Comment le centre de recherche doit-il évoluer ? Quels sont les avantages et les inconvénients d’une structure de 23 laboratoires dont les domaines de recherche sont aussi différents les uns des autres ?

La recherche vise l’excellence mon­diale. Pour res­ter com­pé­ti­tifs, il est néces­saire que les labo­ra­toires d’une dis­ci­pline don­née soient maillés avec leurs homo­logues du monde entier. De plus, l’École poly­tech­nique, grâce à sa plu­ri­dis­ci­pli­na­ri­té, a la pos­si­bi­li­té de se posi­tion­ner aux inter­faces, extrê­me­ment fécondes, entre dif­fé­rentes sciences et dis­ci­plines. Cela fait sa force.

L’entreprise à laquelle vous appartenez, EDF, axe actuellement sa communication sur l’écologie et le développement durable.

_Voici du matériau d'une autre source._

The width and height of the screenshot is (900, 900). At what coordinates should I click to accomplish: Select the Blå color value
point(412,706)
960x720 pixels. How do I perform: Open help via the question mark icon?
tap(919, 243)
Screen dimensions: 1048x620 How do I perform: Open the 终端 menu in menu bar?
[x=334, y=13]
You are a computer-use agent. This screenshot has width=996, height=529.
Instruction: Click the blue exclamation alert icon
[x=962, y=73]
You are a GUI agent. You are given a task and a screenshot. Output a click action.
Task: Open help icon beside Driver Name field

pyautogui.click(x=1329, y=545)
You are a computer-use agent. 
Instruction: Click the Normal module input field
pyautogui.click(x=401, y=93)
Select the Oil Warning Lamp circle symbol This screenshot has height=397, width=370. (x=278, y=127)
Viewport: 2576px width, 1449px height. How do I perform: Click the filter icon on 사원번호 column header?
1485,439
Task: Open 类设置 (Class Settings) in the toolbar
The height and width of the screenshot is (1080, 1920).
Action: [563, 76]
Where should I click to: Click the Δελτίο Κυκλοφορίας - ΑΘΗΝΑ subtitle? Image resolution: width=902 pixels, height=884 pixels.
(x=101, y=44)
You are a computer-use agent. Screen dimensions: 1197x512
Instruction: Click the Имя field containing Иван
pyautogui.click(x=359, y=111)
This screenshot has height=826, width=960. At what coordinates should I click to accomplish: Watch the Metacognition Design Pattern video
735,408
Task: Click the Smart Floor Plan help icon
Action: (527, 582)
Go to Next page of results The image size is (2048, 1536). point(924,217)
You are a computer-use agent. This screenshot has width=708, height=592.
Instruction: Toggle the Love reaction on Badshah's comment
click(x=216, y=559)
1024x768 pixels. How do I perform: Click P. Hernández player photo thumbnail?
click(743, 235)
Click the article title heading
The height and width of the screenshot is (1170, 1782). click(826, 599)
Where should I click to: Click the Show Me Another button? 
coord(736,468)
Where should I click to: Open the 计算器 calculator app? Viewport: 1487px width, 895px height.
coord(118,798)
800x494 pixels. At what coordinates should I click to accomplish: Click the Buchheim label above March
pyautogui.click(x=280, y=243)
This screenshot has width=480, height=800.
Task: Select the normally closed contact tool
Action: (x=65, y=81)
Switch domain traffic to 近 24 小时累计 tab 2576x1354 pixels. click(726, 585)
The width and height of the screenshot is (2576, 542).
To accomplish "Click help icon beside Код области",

Est-ce que vous serez sensible, dans les limites permises par votre fonction à l’X mais avec peut-être plus d’acuité que d’autres chefs d’entreprise (moins habitués par leurs secteurs d’activité à ces préoccupations), à faire en sorte que les polytechniciens qui sortent de l’École gardent le souci de l’environnement, de la cohésion sociale, de l’intérêt général ?

Ce n’est pas la com­mu­ni­ca­tion d’EDF qui est axée sur le déve­lop­pe­ment durable : c’est sa stra­té­gie ! (la com­mu­ni­ca­tion ne fait que suivre). À EDF, nous misons sur le déve­lop­pe­ment durable parce que nous maî­tri­sons la tota­li­té des sources d’énergie (de l’hydraulique aux piles à com­bus­tible, du nucléaire à l’énergie éolienne…) et que toute cette varié­té, ce mix éner­gé­tique, est néces­saire pour faire face à la crois­sance de la demande dans le monde, tout en pré­ser­vant l’environnement dans la durée. C’est pour nous, dans la concur­rence, un atout qui nous per­met de mieux ser­vir nos clients dans le monde entier, et de satis­faire toutes leurs demandes en leur fai­sant des offres adap­tées à n’importe quelle situa­tion locale.

A prio­ri, je pré­fère ne pas mélan­ger mes cas­quettes de pré­sident du conseil d’administration de l’École et de direc­teur géné­ral délé­gué indus­trie d’EDF. Mais peut-être y a‑t-il, en effet, une idée à creu­ser, car le déve­lop­pe­ment durable consiste à répondre de façon équi­li­brée aux besoins de déve­lop­pe­ment éco­no­mique, de déve­lop­pe­ment social et de pro­tec­tion de l’environnement. Or, ces valeurs sont jus­te­ment celles de l’École : par les dif­fé­rentes facettes de sa for­ma­tion, elle pré­pare les élèves à être plei­ne­ment acteurs de ce défi majeur pour l’avenir qu’est le déve­lop­pe­ment durable.